I see. Well I used to be against the meds. Until one day I found I was in bed for 14 hours straight and still felt unbelievably tired and suicidal.
I was gaining crazy weight and just feeling unbelievably overwhelmed and consumed with grief.
Initially my anxiety was so high that I couldn't cope with the meds my thoughts were just so weird. All the negative thoughts would just stop it was weird. I realise that the negative thoughts are probably like a ocd compulsion. Anyways I'm in a much better place I'm not fixed but I accept its a process. And I'm making progress.
(hope you get better : ))
Thank you
okay I am going to be the odd one here and I dont care.

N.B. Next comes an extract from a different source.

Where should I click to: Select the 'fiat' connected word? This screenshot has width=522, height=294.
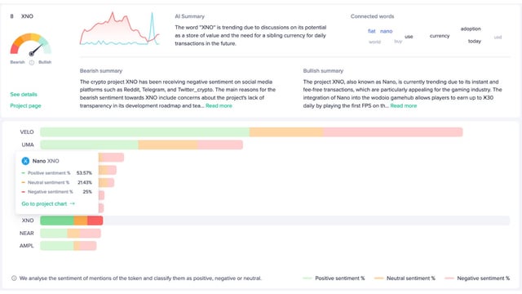click(x=372, y=31)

If I could change one thing.
I would want to be able to grow tits naturally. I don't want to be a chick or anything, but I like to have some titties of my own to play with.
I would like to tone my dad bod. I believe covid has won a certain battle during the lock down and it has been a war ever since.
I wish I was naturally smarter, no mental illness issues, and maybe just a little taller
I wish I didn’t get sweaty when I go indoors after bundling up for cold weather. I know girls that wear a million layers and don’t sweat at all!!
I would want to return to my early 20’s build and health. 6’5”. 225 lbs. Had gorilla strength. My mind was so clear then. No anxiety or stress. I achieved anything I put my too. My SO has broken me.
I'm happy with what I have. After reading some of the opinions, I'll stay like I am.
I would make my self less shy and little bit more friendly towards new people i meet.
I'd honestly like to not be pregnant rn. I'd also like to grow my hair out faster.
I want to change my face and mentality. I need therapy. But can’t afford it at the moment.
The only thing I would change, would be 100% okay with myself and who I am.
To stop being so anxious and worrying about things I shouldn't worry about.
I would like my stretch marks to vanish.. they are all over my thighs, butt and arms.🥺
I dnt appreciate life that much,
wish there was an app I could install in my head and make me like things
I'd change my attitude towards exes of mine. I mean I do get along well with my ex, but hell, she's married. 🙄
Nothing. Just I want to add value addition to myself everyday.
For me to be more understanding, more patient, have more fun. Live out my dreams and ideas.
My face for sure, my height, my intelligence or lack of and my voice
Improve my virtues and have stronger faith and confidence in God.
I have been working on it and it isn't that big all things considered but my gut, I want it instantly gone.